Decisão do ministro Flávio Dino impede reintegração de posse até nova análise do Supremo Tribunal Federal

O Supremo Tribunal Federal (STF) determinou a suspensão da reintegração de posse de uma área localizada na zona rural de Gravatá, no Agreste de Pernambuco, ocupada por cerca de 200 famílias ligadas ao Movimento dos Trabalhadores Rurais Sem Terra (MST).

A decisão liminar foi concedida de forma individual pelo ministro relator Flávio Dino após pedido apresentado pelo Núcleo de Terras, Habitação e Moradia da Defensoria Pública de Pernambuco (DPPE).

De acordo com a Defensoria, a ocupação existe desde 2015. O órgão argumentou que a Justiça de primeira instância recusou encaminhar o caso à Comissão Regional de Soluções Fundiárias do Tribunal de Justiça de Pernambuco (TJPE), o que, segundo a DPPE, desrespeitaria as regras previstas para remoções coletivas.
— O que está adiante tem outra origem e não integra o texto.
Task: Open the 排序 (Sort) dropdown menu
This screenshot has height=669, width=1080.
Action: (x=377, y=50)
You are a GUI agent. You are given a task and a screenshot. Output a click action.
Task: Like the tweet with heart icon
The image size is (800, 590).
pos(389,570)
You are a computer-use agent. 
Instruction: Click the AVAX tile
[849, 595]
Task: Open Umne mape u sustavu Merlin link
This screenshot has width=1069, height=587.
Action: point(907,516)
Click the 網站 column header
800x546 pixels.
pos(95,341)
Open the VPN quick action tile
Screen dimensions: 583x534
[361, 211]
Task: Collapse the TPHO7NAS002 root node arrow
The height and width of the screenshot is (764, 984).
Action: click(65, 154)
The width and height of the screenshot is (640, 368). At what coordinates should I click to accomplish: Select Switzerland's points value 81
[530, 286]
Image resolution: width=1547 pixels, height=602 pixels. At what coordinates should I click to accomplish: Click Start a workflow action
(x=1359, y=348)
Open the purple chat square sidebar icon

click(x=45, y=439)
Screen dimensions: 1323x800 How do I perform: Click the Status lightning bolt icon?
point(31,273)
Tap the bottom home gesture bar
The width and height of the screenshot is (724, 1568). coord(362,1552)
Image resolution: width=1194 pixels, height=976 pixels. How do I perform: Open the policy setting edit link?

Na decisão, Flávio Dino acolheu os argumentos apresentados pela Defensoria e determinou a suspensão temporária da ordem de despejo.

O ministro também estabeleceu a preservação das condições atuais da área até nova manifestação do STF, proibindo mudanças no local, incluindo alterações no número de moradias e de moradores.

Para o defensor público Henrique da Fonte, a atuação do Núcleo de Terras, Habitação e Moradia reforça a importância da Comissão Regional de Soluções Fundiárias como espaço de diálogo e mediação de conflitos, funcionando como etapa necessária antes do cumprimento de ordens coletivas de remoção.